Stuart cogió la mochila con una mano febril; luego volvió a dejarla de repente.
«Bien, señor Fogg», dijo, «así será: Apostaré los cuatro mil por ello».
«Cálmate, mi querido Stuart», dijo Fallentin. «Es sólo una broma».
«Cuando digo que apuesto», respondió Stuart, «lo digo en serio».
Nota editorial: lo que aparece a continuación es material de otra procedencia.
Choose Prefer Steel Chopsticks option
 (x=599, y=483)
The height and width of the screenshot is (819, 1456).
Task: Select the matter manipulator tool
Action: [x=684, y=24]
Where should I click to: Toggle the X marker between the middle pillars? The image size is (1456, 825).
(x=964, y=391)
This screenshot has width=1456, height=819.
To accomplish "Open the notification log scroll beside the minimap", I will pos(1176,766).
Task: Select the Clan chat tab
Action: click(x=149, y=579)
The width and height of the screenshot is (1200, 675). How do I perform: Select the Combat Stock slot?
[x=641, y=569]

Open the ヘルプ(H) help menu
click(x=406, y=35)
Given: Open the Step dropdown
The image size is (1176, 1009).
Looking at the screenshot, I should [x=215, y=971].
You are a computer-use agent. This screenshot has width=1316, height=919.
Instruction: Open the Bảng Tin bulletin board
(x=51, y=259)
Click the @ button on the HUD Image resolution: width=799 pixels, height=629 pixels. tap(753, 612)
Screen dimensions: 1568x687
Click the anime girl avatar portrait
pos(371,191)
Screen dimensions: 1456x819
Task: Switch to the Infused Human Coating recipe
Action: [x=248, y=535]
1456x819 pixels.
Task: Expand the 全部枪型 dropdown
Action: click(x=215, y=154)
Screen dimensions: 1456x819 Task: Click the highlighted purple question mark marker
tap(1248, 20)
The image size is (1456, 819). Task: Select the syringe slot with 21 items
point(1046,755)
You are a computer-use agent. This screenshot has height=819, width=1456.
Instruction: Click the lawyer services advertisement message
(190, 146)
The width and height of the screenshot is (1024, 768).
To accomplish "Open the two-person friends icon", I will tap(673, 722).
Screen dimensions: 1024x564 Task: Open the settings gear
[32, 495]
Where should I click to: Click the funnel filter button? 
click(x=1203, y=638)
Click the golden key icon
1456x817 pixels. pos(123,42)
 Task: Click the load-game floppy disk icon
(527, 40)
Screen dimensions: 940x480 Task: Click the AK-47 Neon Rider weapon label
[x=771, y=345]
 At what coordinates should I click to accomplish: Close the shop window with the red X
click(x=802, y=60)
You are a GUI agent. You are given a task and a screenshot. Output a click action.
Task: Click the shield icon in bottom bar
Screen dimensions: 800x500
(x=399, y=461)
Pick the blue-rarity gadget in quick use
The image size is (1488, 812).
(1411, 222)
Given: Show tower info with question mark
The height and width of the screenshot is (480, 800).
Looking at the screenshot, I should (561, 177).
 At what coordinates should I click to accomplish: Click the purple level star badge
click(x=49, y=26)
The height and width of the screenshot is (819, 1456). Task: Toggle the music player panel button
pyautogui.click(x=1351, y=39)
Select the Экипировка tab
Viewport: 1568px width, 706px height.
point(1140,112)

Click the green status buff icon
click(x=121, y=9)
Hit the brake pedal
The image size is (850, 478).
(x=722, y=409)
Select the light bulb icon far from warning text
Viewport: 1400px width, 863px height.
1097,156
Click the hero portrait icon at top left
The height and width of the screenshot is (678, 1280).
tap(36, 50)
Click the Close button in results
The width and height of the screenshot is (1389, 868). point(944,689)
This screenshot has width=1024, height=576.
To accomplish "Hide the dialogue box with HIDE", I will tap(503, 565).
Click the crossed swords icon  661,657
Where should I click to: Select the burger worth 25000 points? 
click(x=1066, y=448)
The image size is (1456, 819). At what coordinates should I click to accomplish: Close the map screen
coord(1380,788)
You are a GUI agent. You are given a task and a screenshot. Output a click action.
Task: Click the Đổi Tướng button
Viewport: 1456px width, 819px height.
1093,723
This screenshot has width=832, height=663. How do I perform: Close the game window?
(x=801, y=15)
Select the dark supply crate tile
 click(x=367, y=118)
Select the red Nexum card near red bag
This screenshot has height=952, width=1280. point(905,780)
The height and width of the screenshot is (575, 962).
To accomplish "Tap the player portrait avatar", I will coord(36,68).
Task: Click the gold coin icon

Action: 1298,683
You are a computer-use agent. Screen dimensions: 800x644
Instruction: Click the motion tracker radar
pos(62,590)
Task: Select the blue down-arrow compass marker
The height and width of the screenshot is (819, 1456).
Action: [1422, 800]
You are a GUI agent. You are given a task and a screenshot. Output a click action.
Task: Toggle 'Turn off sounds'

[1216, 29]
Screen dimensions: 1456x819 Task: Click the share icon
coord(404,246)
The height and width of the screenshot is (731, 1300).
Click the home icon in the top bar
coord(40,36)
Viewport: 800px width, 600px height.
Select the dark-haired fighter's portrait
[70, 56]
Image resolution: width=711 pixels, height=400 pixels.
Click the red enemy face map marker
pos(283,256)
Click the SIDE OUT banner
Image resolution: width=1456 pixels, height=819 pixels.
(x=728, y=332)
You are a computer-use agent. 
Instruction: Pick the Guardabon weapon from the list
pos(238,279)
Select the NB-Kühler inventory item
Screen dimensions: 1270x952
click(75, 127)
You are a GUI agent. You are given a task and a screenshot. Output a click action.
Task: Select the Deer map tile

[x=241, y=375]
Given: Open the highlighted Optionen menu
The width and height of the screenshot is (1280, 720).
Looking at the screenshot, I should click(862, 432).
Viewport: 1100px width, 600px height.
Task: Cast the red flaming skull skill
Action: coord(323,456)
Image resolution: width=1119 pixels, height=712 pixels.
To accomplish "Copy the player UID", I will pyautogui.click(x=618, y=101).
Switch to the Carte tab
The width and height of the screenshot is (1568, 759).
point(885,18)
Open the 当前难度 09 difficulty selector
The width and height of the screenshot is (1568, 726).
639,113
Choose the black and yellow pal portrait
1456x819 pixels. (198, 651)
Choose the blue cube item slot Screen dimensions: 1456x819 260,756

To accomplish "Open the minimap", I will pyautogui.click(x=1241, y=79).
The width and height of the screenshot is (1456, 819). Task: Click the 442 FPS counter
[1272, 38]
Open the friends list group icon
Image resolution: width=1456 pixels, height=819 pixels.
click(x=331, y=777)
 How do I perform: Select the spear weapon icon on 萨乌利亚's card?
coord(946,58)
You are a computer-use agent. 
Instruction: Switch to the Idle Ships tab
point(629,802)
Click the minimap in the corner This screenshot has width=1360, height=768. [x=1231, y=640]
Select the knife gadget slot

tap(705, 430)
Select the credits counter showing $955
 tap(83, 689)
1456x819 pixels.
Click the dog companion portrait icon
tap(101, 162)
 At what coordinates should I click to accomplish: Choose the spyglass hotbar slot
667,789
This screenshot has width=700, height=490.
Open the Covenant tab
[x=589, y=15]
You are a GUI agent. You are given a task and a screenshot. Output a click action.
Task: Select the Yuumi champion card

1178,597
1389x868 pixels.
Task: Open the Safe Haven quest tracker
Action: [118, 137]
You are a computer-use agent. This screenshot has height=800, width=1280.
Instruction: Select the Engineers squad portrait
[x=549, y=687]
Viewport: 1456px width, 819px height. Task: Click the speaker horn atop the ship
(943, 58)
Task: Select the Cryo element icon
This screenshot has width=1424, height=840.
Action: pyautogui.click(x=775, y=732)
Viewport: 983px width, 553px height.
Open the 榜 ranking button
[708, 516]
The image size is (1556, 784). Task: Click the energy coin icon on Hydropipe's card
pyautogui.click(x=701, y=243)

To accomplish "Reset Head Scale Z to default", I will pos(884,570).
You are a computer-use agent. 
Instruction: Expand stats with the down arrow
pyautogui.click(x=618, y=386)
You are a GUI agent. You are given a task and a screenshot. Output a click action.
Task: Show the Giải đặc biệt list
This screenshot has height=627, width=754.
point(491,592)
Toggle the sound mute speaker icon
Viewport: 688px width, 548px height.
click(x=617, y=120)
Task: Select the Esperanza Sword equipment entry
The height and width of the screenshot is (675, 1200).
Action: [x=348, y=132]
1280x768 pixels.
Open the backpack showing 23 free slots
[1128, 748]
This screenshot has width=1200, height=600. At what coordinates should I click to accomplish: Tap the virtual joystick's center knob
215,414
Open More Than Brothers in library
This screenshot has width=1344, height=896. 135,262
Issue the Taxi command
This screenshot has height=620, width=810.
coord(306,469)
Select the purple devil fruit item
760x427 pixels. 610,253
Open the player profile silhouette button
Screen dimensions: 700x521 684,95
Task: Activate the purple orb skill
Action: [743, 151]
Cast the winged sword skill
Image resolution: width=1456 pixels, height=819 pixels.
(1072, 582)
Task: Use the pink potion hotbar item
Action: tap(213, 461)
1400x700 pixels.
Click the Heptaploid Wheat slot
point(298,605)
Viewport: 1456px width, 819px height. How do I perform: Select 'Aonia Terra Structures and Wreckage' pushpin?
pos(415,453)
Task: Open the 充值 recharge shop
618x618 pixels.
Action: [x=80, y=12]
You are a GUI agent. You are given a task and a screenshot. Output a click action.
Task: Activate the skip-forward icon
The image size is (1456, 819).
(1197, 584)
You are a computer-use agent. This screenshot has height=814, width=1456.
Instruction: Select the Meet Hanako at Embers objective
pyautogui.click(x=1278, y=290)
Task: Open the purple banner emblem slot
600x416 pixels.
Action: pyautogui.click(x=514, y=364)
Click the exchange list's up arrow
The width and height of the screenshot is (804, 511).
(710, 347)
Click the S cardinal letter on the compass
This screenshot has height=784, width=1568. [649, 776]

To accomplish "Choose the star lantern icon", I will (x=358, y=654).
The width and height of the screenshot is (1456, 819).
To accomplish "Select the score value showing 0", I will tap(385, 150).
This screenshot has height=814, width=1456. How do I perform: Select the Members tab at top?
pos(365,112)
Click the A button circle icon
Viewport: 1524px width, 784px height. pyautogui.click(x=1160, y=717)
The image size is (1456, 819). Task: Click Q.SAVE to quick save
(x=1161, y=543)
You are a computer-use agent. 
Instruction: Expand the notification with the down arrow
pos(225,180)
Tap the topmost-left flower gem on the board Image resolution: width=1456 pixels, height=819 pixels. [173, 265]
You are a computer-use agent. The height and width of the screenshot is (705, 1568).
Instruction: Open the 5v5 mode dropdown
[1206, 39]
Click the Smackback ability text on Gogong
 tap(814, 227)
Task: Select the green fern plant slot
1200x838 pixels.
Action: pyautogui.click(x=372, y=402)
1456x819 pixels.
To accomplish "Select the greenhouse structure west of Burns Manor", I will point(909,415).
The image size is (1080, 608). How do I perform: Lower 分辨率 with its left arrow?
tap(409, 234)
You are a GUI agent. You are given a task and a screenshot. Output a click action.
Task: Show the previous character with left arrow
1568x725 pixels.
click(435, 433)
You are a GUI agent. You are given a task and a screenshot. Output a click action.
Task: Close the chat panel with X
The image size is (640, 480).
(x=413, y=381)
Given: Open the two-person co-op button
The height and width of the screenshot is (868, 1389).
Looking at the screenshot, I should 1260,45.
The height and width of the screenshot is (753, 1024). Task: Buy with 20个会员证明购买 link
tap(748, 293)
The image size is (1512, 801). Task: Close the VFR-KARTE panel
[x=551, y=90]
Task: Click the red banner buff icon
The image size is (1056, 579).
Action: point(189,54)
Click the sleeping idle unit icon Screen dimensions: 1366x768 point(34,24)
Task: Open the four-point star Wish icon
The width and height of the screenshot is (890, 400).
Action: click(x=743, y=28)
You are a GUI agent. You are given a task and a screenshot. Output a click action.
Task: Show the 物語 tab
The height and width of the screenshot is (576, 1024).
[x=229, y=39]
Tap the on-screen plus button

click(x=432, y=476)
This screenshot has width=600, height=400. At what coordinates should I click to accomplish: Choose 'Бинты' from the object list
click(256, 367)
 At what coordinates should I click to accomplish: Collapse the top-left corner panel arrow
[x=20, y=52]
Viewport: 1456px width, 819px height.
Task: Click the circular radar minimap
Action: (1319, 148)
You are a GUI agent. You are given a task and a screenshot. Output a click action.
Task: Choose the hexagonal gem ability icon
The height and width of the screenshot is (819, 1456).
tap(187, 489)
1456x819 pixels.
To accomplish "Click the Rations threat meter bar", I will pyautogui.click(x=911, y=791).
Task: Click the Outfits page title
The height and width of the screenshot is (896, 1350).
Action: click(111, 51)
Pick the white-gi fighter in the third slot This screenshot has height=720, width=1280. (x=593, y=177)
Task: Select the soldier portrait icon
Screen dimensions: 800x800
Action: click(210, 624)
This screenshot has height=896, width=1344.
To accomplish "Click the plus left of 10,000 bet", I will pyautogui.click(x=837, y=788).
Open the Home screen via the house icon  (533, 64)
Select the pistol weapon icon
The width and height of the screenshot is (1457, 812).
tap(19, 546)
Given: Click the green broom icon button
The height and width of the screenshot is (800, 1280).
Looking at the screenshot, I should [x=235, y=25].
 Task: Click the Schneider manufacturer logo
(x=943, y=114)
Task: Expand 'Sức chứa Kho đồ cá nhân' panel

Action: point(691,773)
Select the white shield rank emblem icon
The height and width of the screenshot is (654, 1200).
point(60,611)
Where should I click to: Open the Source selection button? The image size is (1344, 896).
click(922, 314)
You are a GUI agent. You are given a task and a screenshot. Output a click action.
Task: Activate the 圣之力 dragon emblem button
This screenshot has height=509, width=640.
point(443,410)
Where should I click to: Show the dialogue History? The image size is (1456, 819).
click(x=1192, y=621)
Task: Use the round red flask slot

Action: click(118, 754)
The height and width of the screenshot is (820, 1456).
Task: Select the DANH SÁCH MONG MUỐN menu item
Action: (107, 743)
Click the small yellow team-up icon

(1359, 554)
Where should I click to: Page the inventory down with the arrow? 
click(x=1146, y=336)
«De acuerdo», dijo el señor Fogg; y, volviéndose hacia los demás,
continuó: «Tengo un depósito de veinte mil en Baring’s que arriesgaré de buen grado».
«¡Veinte mil libras!» gritó Sullivan. «¡Veinte mil libras, que perderías por un simple retraso accidental!»
«Lo imprevisto no existe», respondió tranquilamente Phileas Fogg.
«Pero, señor Fogg, ochenta días son sólo la estimación del menor tiempo
posible en que se puede hacer el viaje».
«Un mínimo bien utilizado basta para todo».
«Pero, para no sobrepasarlo, hay que saltar matemáticamente de los trenes
a los vapores, y de los vapores a los trenes de nuevo».
«Voy a saltar -matemáticamente-«.
«Estás bromeando».
«Un verdadero inglés no bromea cuando habla de algo tan serio como una
apuesta», respondió Phileas Fogg, solemnemente. «Apuesto veinte mil
libras contra quien lo desee a que haré la vuelta al mundo en ochenta días o
menos; en mil novecientas veinte horas, o en ciento quince mil doscientos minutos. ¿Acepta?»
«Aceptamos», respondieron los señores Stuart, Fallentin, Sullivan,
Flanagan y Ralph, después de consultarse.
«Bien», dijo el señor Fogg. «El tren sale para Dover a las nueve menos cuarto. Lo tomaré».
«¿Esta misma tarde?», preguntó Stuart.
«Esta misma tarde», respondió Phileas Fogg. Sacó y consultó un
almanaque de bolsillo, y añadió: «Como hoy es miércoles, 2 de octubre,
deberé estar en Londres, en esta misma sala del Reform Club, el sábado 21
de diciembre, a las nueve y cuarto de la noche; de lo contrario, las veinte
mil libras, ahora depositadas a mi nombre en Baring’s, les pertenecerán, de
hecho y de derecho, señores. Aquí hay un cheque por la cantidad».
En seguida se redactó un acta de la apuesta, que fue firmada por las seis
partes, durante la cual Phileas Fogg conservó una compostura estoica.
Ciertamente no apostaba para ganar, y sólo había apostado las veinte mil
libras, la mitad de su fortuna, porque preveía que podría tener que gastar la
otra mitad para llevar a cabo este difícil, por no decir inalcanzable,
proyecto. En cuanto a sus antagonistas, parecían muy agitados; no tanto por
el valor de su apuesta, sino porque tenían algunos escrúpulos para apostar
en condiciones tan difíciles para su amigo.
El reloj dio las siete, y el grupo se ofreció a suspender el juego para que el
señor Fogg pudiera hacer sus preparativos para partir.
«Ya estoy listo», fue su tranquila respuesta. «Los diamantes son triunfos:
sean tan buenos como para jugar, caballeros».